Since patch 1 gives the most benefit and is simple enough, we are
planning to address the first issue in patch 1 and try to push this
patch first, then address your comments in remained patches.
We'll investigate a more generic method to solve the global contention
issue as you proposed in patch 3 and patch 4, and we are planning to do
that on multi-LLC system as well(Intel and AMD).

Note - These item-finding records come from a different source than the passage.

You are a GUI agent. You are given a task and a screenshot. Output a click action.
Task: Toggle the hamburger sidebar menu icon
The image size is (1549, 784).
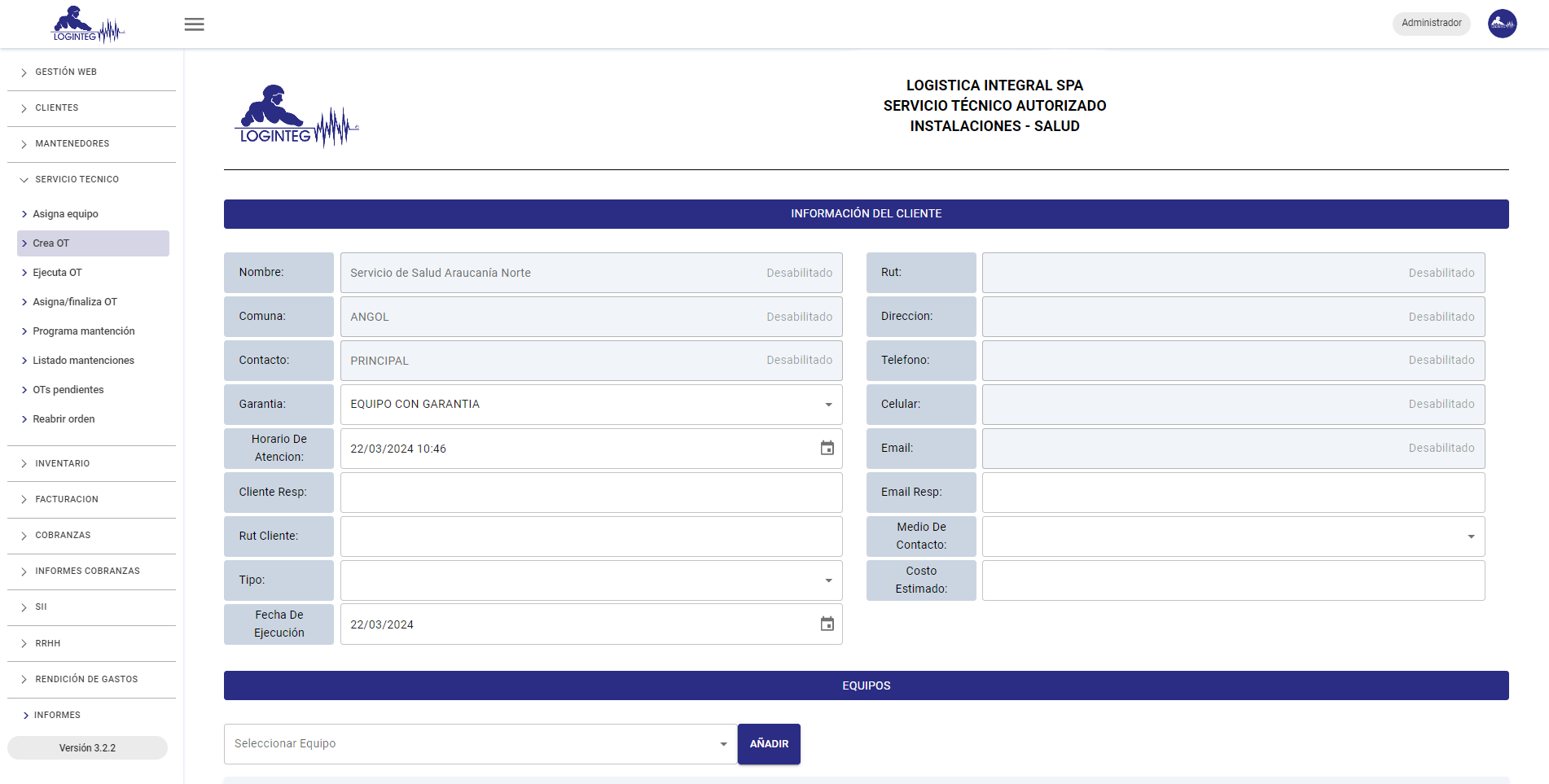pyautogui.click(x=194, y=24)
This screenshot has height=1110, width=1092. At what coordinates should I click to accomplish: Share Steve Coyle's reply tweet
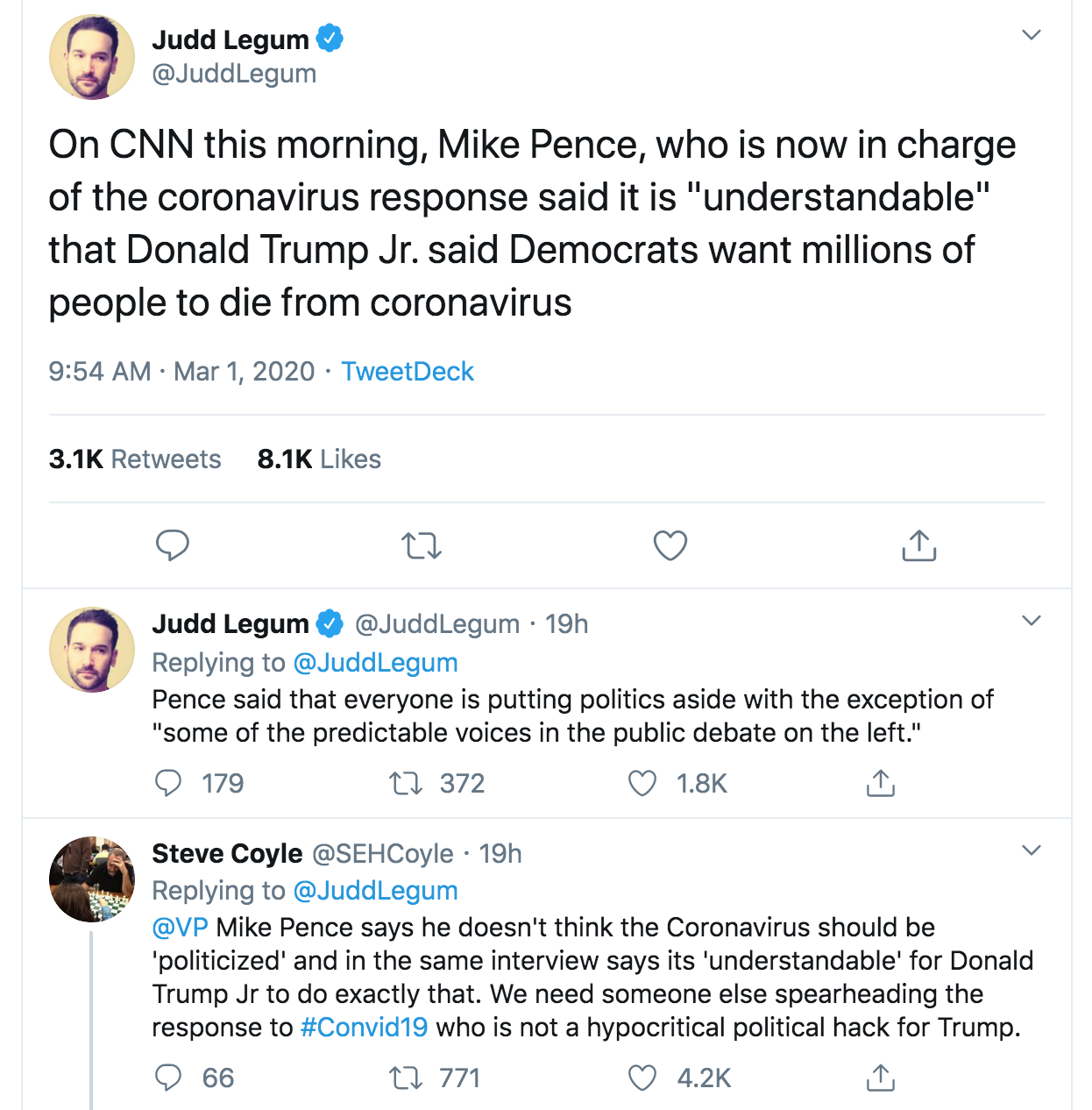(x=880, y=1078)
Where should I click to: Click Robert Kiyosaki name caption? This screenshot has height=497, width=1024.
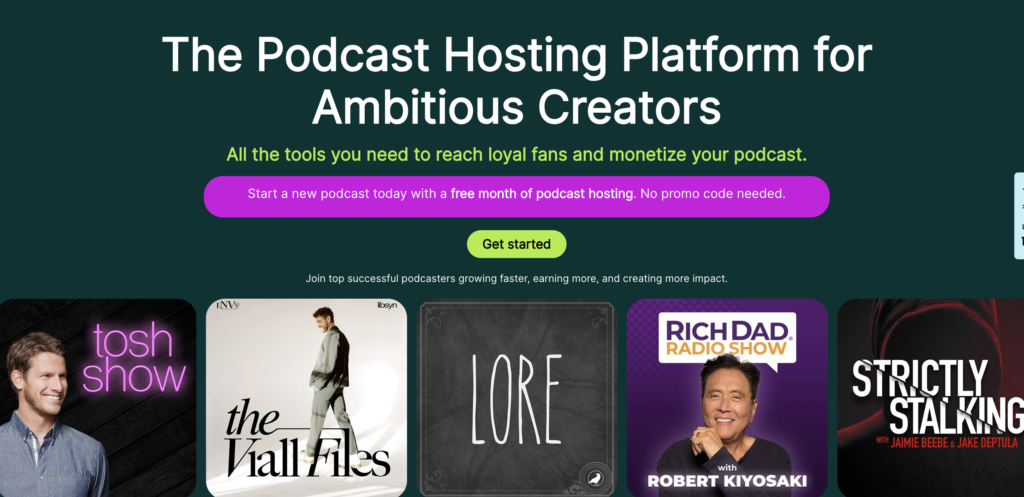coord(727,481)
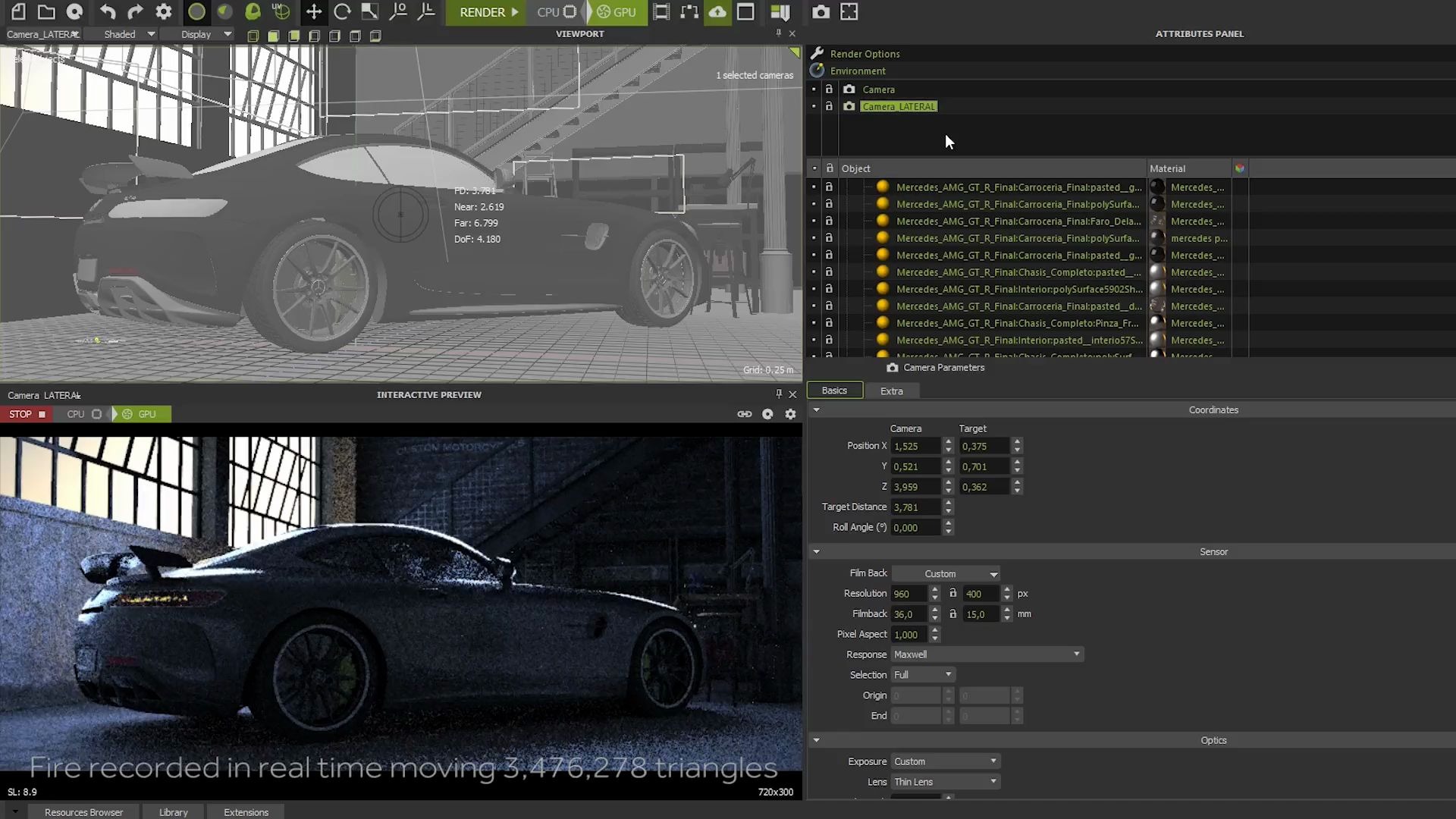Screen dimensions: 1456x819
Task: Start rendering with the RENDER button
Action: [x=484, y=12]
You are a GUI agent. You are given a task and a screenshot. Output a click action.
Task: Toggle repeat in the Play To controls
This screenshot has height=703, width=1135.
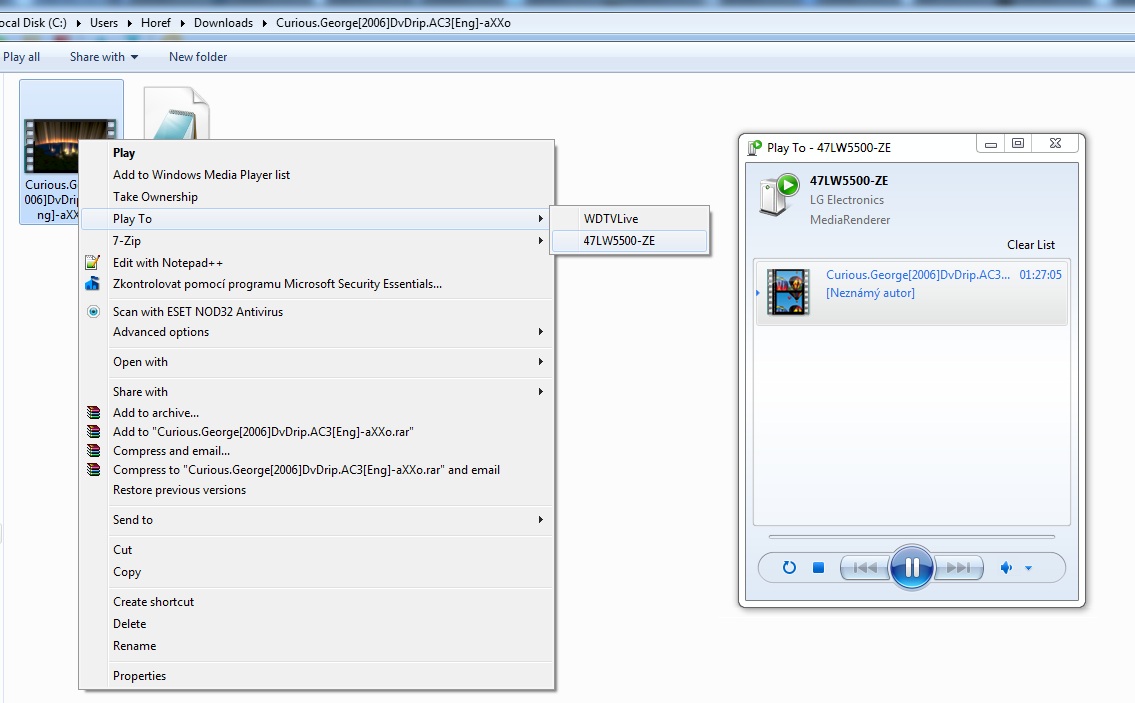(789, 568)
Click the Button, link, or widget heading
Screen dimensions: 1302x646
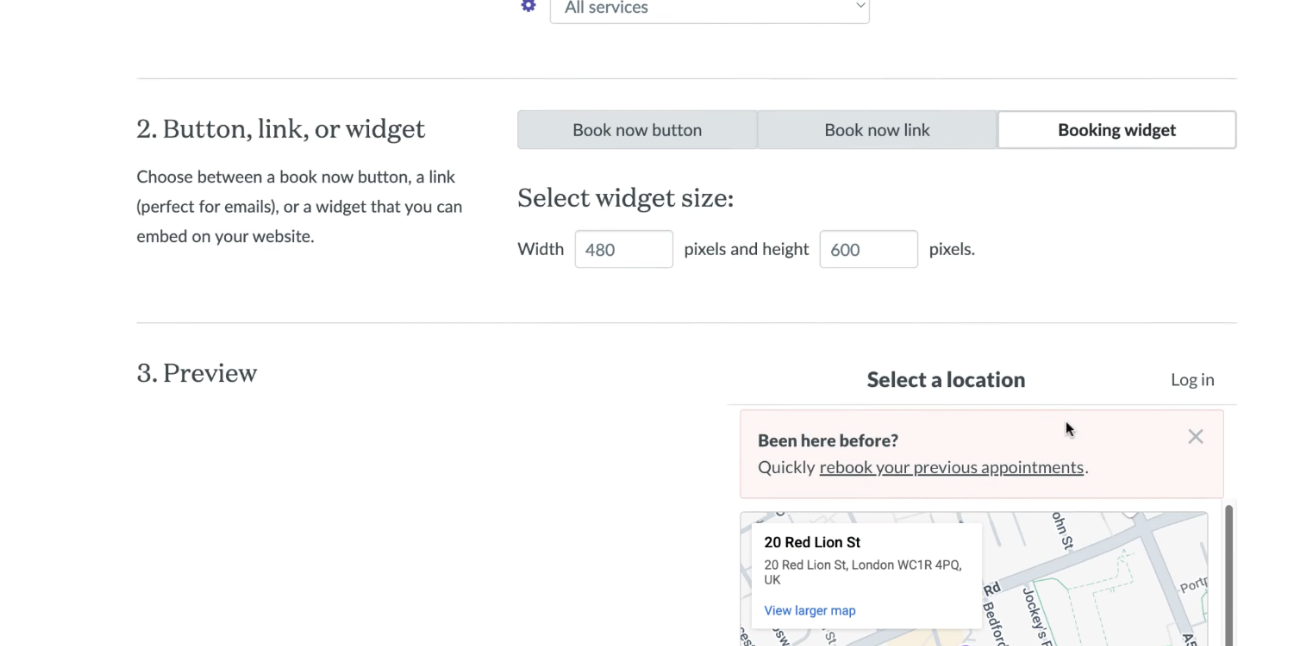pyautogui.click(x=280, y=129)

Regarding this patch, yes, using cacheline aligned could increase potential
memory usage.
After internal discussion, we are thinking of an alternative method to
mitigate the waste of memory usage, that is, using kmalloc() to allocate
count in a different memory space rather than placing the count and
cpumask together in this structure. The rationale is that, writing to
address pointed by the counter and reading the address from cpumask
is isolated in different memory space which could reduce the ratio of
cache false sharing, besides, kmalloc() based on slub/slab could place
the objects in different cache lines to reduce the cache contention.
The drawback of dynamic allocation counter is that, we have to maintain
the life cycle of the counters.
Could you please advise if sticking with current cache_align attribute
method or using kmalloc() is preferred?